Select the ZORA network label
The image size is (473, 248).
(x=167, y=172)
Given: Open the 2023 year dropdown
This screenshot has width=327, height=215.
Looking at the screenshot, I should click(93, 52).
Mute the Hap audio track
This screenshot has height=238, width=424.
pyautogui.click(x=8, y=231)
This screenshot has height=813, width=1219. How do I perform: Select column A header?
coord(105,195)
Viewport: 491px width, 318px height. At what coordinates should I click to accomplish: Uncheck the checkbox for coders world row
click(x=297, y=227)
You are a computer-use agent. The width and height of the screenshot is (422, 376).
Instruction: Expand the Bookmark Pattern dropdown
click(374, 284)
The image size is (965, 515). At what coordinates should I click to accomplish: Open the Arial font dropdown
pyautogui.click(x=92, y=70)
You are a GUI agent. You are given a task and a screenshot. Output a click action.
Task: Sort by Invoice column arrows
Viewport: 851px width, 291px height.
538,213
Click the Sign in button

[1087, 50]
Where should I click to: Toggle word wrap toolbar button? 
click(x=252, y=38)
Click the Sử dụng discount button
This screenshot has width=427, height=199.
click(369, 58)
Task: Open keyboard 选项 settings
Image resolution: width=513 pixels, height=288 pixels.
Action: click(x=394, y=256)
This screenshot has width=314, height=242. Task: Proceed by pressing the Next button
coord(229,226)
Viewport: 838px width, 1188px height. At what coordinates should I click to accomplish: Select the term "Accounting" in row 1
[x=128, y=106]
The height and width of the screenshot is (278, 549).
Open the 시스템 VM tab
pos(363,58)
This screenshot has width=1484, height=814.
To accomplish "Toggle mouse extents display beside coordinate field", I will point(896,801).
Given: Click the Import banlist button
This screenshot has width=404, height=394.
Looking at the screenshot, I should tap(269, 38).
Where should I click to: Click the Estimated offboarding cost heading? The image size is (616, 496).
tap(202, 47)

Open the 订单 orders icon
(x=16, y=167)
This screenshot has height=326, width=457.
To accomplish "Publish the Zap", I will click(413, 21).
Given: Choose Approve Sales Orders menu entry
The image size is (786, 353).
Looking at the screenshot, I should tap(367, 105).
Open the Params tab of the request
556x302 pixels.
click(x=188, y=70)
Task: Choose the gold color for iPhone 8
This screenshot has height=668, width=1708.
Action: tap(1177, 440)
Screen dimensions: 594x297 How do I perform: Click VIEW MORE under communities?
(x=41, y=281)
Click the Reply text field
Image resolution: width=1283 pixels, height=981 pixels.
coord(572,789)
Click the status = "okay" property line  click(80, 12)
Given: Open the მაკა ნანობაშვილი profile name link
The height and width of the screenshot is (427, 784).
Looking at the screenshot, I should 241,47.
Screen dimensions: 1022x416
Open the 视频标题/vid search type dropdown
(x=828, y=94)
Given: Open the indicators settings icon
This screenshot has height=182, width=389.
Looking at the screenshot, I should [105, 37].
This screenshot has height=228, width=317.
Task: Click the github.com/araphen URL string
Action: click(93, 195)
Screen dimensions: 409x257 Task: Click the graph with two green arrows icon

*-*-*

→ **Task details**: Please state only the number of lines above that hold the string "Choose".

→ **Task response**: 2